I rode a donkey once. Goddamn huge one named Freddy. He even had a straw hat on his head. He had some rather disconcerting notions about where we were going and what trails he wanted to follow but we got to the campsite anyway.
They’re a little more docile than horses and unfortunately, smarter.
Newt Hoenikker spews:
@2&@3
Good argument against the so-call “Intelligent Design” theory. The ID theory as a barrel of laughs.
“wars have started over less than this …” Yep, a pig for example: https://www.nps.gov/sajh/learn/historyculture/the-pig-war.htm
Roger Rabbit spews:
@4 “Thats stupid, Rabbits don’t ride donkeys.”
Who said they do? I was talking about humans riding donkeys. As for the colloquialism, if humans “ride” horses and goats, then why not donkeys, too?
Roger Rabbit spews:
Further evidence that Trump is a petty, vengeful, white supremacist.

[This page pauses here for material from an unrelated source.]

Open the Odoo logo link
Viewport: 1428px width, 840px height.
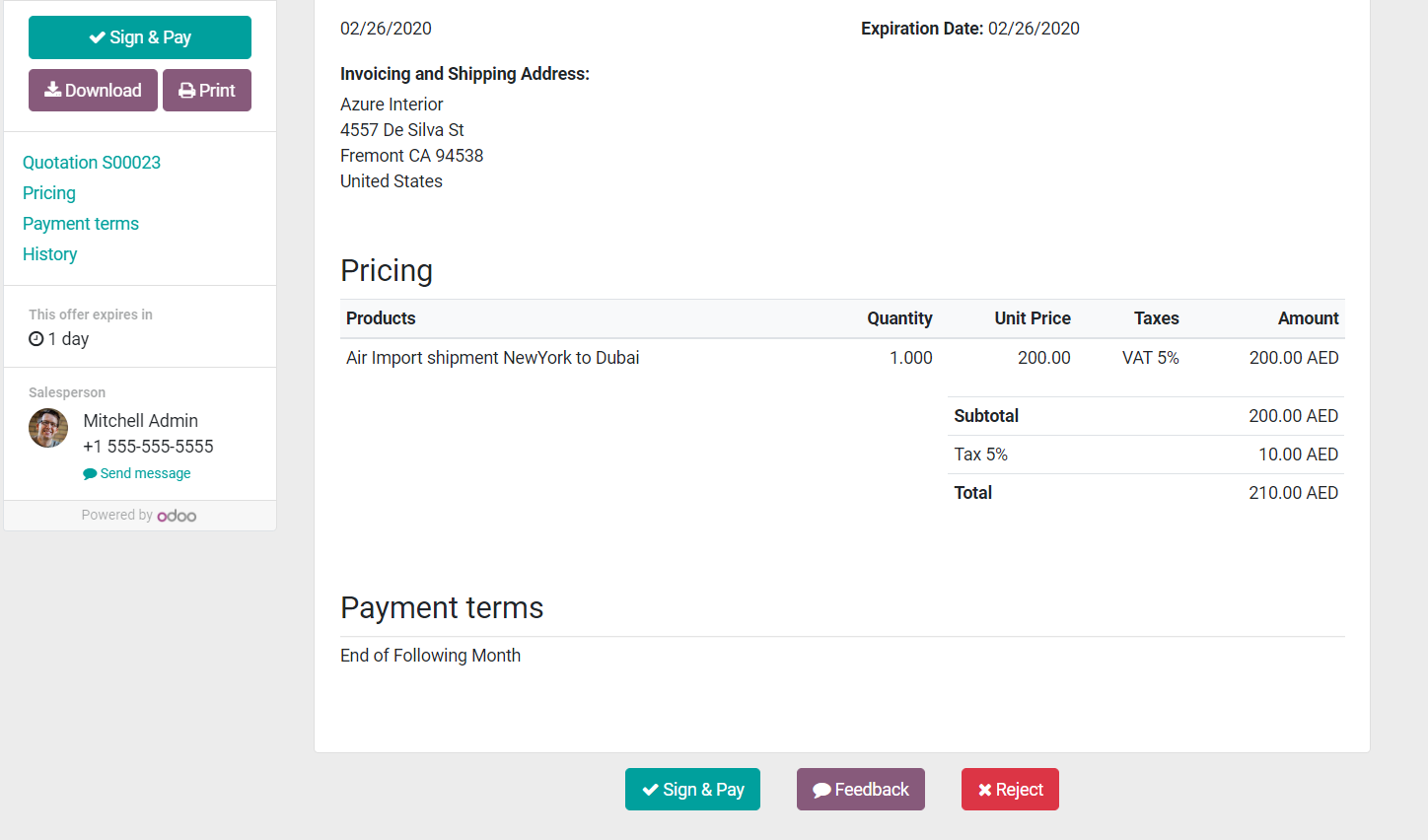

“Former skinhead and Life After Hate co-founder Christian Picciolini says that an Obama-era federal grant his organization received to help combat ‘far-right’ extremism was rescinded under the Trump administration shortly after President Donald Trump took office. ‘Under President Obama, my organization, Life After Hate, was awarded a $400,000 grant to help combat far-right extremism. And when President Trump took office, immediately that grant was rescinded,’ Picciolini told CBS News’ John Dickerson on ‘Face the Nation’ Sunday. ‘We were the only organization of the pool of grantees that was focused on white supremacist, extremists and disengaging people from that movement,’ he said. … The New York Times reported … that a former government official with knowledge of the grant said it was revoked in response to Twitter posts critical of Mr. Trump by Picciolini himself.”
https://www.cbsnews.com/news/life-after-hate-christian-picciolini-says-grant-rescinded-by-trump-administration/
Mark AdamsYour into stocks so spews:
Ok Rabbi Goldy just why did you go with this verse? And not the whole verse as you have confused the RR. I’m sure sons that control 30 cities have plenty of ass colts to ride. Or chariots. Or camels. Or horses. Heck they could probably have ridden ostrich or if the fools who believe the Earth is only 6000 years old they could have ridden tyrannosaurs. Today they would probably drive Porches or Mercedes or whatever sport car is cool in the country of Israel. Heck in Seattle they could ride ducks.
Just why is the whole paragraph in the book as it just seems to be some oh by the way the judge here was prolific. and you know he had more than one wife.
Maybe this is some obscure reference to former Sheriff Arapio but there are not 30 cities in Maricopa county, though it’s bigger then Israel.
IN any case I don’t get it Rabbi Goldy and I don’t anyone else got it. You got thirty sons riding 30 critters. Ok and?
Roger Rabbit spews:
@8 YOU claim I’M confused? That’s rich! Har har har har har!!
Red Menace spews:
The original passage, written in Aramaic, the thirty sons were not riding thirty donkeys. They were fucking thirty donkeys. I’ve already said god is a dick, but now we can see he was an old pervert too.
Ekim spews:
“They were fucking thirty donkeys.”
That had to do with that not spilling seed on the ground thing.
The Wisdom of PissCan spews:
What’s up with the site? No Monday thread? Or is my browser not refreshing properly?
Newt Hoenikker spews:
@12
The site seems to have some issues with regards to refreshing properly, I have noticed the issue with two different operating systems (*Nix and Windoze).
It also appears slow because our resident trolls are in hiding. Dr. Dumbfuck apparently is busy with his horses and OCD and Puddy must be hiding in his doomsday bunker because the sky darkened this morning, the temperatures dropped, but then it all came back to normal (his sky-daddy playing with his mind I’m sure).
At any rate, neither of them seem to want to try and defend the indefensible actions of the racist and bigoted POTUS.